In Sonnet 29 the speaker is in a depressed state. He feels that he has disgraced everyone, and feels that he is an outcast. In his state of despair, his pleas to god go unanswered. He wished his life could be better. He wants to be better looking, smarter, and he wants a better opportunity. In his state of being, he catches thought of a special someone in his life. The thought of this person immediately improves his state. His spirits begin to lift, and in remembering his love with this person, he states he wouldn't trade his current life for that of a king's.
In this poem, Jen Bervin emphasized 7 words to form a poem within sonnet 29. "Outcast thoughts break to change my state". This poem could not possibly be summarizing the sonnet. Not only do I think it would be wrong to attempt to summarize what was wonderful about the Bard's writing, but those words really don't quite describe the context of the poem. Could she be trying to construct a different meaning to the poem, that what is normally accepted as interpretation of sonnet 29? The way I read her little poem is that someone had outcast thoughts, but they were then broken, changing the state of the speaker. But I don't know how this exactly relates to what was originally told in 29. So coming out of reading this sonnet and then Bervin's little poem, I am left confused, and unsure how to interpret what point she was trying to make.
Response to Sir Christopher Ricks Lecture
Distinguished literary critic Christopher Ricks was the keynote speaker of the "Why English" forum to celebrate the UMF sesquicentennial. He spoke on T.S. Eliot's work "Wasteland". Admittedly, I did not read the work before attending the presentation.As a result, most of the content of his presentation went way over my head. Regardless, I was thoroughly impressed by Ricks superior knowledge of his subject. He was an eloquent speaker, with excellent memorization of the texts he discussed.
What I did understand from his talk, were the connections to Emily Dickinson. Eliot's Wasteland is a highly revised piece of work. His wife compiled his manuscript, and there are many pieces of evidence that this work has been highly revised. There may have been a preface to his poem, but may have been deleted by Eliot himself. His poem probably saw many additional revision before the version we see today. As was the case with Dickinson, Eliot probably had very specific ideas as to how his works were intended to be presented.

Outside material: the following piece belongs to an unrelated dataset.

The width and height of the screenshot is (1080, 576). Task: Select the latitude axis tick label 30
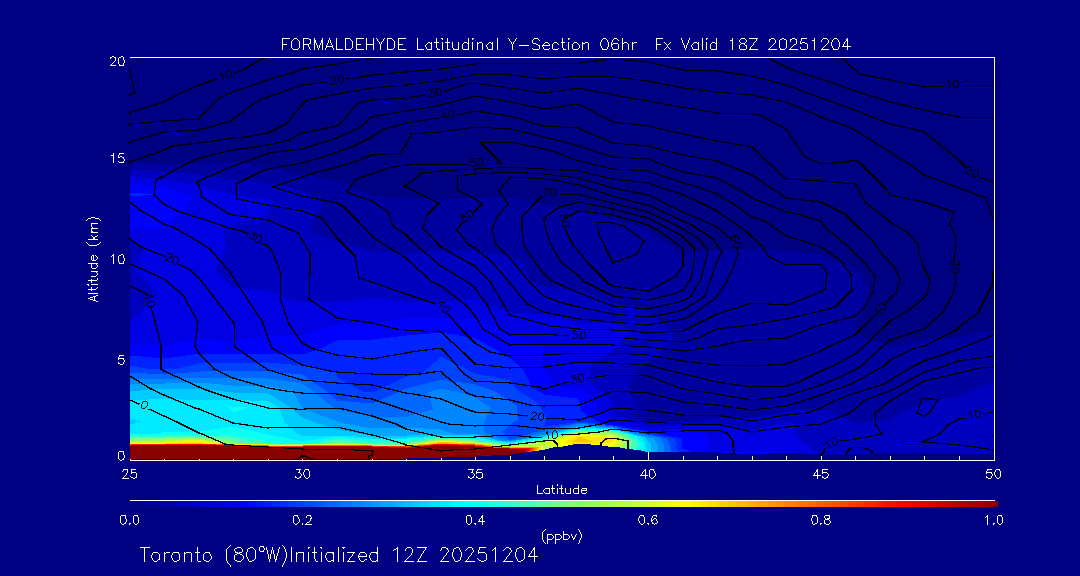tap(302, 473)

Near the end of the lecture, Ricks said that the revision process turns "terrific talent" into "genius". This is very true of most any piece of work. There can never be enough revision to a piece of work. The process of refinement can be more tedious than the first writing, but some of the best pieces of a work can come from the revision process.
"Dickinson's Aesthetics and Fascicle 21" Reading Response
In this section of Heginbotham's exploration into Dickinson's fascicles, she looks into two poems of one fascicle and tries to draw connections between them. "They shut me up in Prose", and "This was a Poet" are facing one another in fascicle 21. Trying to find alternate meaning within the words that Dickinson chose to use was what Heginbotham attempted to do. She sees puns on words in each of the poems, and makes her arguement as to why the poems are facing one another. This chapter also includes a discussion about the discovery and the naming of the fascicles. Other critics thoughts and opinions about the fascicles seem to be wide ranging, each one giving unique reasons as to why the poems are grouped the way they are.
I think that Heginbotham's evidence for her thesis about the connectivity of these two poems is suspect. The reasons seem highly constructed, and in a way cherry picked. It's like she was forcing some obscure anomalies together to make her point. It often seems easy to make a convincing argument on a subject, crafting each piece of evidence to fit your point perfectly. It is funny to see how each author has their own thoughts on the organization of the fascicles. Each one uses compelling arguments to make their point. But, I really felt like there should be some sort of general theme to each argument. Furthermore, these are all mere speculations. Dickinson never provided any context to the organization of her poems. It is even possible that she never wanted to see these creations, and they were merely for her own personal usage.
"Reading the Fascicles of Emily Dickinson" Introduction Reading Response
Heginbotham is fascinated by the Fascicles of Emily Dickinson. She notes in the introduction that there is much more to the individual poem when they are grouped together as they are in the fascicles. Publishers destroyed the original state of Dickinson's work, now having each poem work as a stand alone. It is easy to see the intricacies of each poem, but grouped together in the 40 volumes the poems gain even more value. As the Dickinson manuscript is returned to its (relatively) original state, Heginbotham is interested in discovering the reasons for why the poems are grouped the way they are. She says she is most interested in "...the canny, intriguing, and... intentional artistry [Dickinson] used to compile these books" (ix).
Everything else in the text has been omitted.